Annual Leave Carry Over and Sickness Absence

By Gary Smith

Partner

Are employers required to allow an employee to carry over all their annual leave to the next holiday year if they are unable to take it due to sickness absence? 

According the recent case of TSN v Hyvinvointialan (a Finnish case) the answer is no.

The Working Time Directive states that full-time employees should get a minimum of four weeks annual leave per year. UK law provides a more generous minimum annual leave allowance of 5.6 weeks (28 days including bank holidays).

In two combined cases, the Court of Justice of the European Union (CJEU) held that any holiday in excess of the four weeks provided for in the Working Time Directive does not have to be carried over. In these two cases one was entitled to five weeks and the other seven weeks based on Finnish law and collective agreements and both employees were unable to take their annual leave due to sickness absence.

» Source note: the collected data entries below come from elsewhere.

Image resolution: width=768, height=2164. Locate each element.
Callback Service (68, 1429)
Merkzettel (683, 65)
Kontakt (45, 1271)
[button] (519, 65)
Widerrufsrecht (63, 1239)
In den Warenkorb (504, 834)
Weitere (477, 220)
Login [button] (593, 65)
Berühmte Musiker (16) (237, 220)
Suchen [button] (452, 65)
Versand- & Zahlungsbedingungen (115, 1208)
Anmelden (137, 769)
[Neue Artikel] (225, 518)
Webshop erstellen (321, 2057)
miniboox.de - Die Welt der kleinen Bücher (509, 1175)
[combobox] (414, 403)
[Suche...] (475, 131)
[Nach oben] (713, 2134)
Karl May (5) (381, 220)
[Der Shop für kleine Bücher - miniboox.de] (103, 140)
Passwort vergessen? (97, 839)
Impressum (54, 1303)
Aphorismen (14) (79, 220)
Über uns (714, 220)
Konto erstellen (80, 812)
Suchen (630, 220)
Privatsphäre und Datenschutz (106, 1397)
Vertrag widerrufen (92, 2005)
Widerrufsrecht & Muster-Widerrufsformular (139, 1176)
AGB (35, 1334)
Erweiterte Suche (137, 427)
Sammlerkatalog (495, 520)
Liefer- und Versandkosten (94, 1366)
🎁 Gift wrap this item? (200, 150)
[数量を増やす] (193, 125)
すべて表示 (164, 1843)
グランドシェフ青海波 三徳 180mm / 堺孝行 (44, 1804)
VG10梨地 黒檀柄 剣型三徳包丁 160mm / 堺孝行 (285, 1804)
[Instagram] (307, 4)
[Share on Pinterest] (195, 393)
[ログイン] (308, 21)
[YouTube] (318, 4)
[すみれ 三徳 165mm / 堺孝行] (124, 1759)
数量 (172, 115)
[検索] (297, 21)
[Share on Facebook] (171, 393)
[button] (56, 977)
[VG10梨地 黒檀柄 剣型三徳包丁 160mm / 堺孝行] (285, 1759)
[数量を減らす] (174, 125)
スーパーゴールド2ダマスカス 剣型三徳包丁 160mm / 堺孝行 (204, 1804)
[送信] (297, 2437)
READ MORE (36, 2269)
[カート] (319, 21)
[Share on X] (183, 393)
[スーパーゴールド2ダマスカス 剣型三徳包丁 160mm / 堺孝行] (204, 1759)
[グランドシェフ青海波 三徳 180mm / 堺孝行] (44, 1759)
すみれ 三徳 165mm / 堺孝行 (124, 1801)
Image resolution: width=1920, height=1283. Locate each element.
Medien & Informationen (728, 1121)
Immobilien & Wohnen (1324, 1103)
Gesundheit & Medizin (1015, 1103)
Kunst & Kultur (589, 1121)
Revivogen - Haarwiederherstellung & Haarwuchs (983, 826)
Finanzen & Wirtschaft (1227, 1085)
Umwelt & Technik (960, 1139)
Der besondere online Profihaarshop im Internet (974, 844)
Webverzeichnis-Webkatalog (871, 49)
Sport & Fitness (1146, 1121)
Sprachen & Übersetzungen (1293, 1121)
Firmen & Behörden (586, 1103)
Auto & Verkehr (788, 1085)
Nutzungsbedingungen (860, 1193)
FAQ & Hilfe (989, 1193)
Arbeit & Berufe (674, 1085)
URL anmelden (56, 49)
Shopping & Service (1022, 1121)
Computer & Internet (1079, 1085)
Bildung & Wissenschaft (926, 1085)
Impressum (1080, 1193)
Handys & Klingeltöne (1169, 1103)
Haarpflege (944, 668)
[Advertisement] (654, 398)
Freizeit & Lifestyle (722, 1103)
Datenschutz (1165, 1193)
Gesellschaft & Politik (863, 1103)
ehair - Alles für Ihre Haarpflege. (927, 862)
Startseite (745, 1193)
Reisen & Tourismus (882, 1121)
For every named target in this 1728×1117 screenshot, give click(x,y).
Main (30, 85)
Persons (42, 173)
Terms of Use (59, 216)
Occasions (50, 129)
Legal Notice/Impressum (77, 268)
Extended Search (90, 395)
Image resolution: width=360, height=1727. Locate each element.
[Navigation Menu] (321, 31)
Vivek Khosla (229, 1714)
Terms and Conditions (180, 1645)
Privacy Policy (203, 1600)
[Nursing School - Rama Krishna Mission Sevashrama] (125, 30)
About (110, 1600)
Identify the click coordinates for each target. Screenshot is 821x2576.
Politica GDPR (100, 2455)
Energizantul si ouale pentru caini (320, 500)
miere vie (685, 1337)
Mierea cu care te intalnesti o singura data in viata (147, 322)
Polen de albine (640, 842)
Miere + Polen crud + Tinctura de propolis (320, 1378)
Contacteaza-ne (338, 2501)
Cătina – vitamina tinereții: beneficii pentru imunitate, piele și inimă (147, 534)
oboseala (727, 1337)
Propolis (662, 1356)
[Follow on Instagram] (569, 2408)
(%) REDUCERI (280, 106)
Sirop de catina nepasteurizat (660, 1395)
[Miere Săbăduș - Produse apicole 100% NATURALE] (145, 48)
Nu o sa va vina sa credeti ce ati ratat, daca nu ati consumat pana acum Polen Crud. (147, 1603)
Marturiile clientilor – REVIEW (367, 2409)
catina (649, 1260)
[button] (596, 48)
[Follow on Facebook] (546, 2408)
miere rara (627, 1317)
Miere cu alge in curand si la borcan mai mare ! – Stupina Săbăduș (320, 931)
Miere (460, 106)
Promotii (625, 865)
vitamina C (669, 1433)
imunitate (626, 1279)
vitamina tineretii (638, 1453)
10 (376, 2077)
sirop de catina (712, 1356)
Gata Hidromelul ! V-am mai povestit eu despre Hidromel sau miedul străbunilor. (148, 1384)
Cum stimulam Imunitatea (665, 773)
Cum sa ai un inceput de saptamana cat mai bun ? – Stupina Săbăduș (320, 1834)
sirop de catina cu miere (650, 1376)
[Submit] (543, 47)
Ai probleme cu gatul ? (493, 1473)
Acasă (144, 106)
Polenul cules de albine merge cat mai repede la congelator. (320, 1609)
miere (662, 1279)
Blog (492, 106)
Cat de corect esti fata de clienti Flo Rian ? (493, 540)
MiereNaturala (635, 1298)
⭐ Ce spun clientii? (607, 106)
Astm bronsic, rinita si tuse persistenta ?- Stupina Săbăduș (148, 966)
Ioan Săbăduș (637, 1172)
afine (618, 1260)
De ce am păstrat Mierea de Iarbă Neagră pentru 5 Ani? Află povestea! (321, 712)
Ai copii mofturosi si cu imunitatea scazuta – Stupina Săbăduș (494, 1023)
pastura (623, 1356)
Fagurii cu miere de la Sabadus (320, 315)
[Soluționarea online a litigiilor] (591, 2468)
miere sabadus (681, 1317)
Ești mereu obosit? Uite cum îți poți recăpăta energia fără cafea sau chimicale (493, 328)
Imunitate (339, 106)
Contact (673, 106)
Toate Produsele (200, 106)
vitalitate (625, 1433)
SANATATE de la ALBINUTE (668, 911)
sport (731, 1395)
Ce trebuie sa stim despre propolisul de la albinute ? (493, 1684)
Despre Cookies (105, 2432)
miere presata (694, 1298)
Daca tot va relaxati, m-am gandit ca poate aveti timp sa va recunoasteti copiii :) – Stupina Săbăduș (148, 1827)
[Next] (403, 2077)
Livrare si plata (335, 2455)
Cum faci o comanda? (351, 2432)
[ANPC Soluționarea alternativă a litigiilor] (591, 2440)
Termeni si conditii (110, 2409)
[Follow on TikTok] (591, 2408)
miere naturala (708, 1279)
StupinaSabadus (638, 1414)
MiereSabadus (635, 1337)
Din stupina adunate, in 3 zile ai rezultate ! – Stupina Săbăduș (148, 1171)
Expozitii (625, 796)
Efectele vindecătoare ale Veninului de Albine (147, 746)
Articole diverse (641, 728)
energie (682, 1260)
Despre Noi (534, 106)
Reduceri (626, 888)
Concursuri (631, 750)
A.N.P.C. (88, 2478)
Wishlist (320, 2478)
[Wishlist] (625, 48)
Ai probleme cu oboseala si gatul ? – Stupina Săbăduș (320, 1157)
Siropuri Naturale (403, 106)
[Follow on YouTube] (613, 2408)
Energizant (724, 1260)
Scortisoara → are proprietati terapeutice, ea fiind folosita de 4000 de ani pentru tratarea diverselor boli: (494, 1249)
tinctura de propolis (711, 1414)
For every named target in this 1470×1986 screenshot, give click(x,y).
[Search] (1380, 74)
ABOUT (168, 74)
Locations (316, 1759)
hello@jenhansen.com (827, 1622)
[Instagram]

The CJEU considered whether national rules preventing carry over of more than four weeks leave were permissible.

They stated: “In such a situation, the rights to paid annual leave thus granted beyond the minimum required by [the Working Time Directive] are governed not by that directive, but by national law, outside the regime established by that directive…In the light of the foregoing considerations, the answer is that [the Working Time Directive] must be interpreted as not precluding national rules or collective agreements which provide for the granting of days of paid annual leave which exceed the minimum period of 4 weeks…and yet exclude the carrying over of those days of leave on the grounds of illness.”

This confirms that unless there is a contractual obligation, UK employers do not have to allow employees to carry over more than the four weeks allowed under the Working Time Directive and employees will lose the extra 1.6 weeks.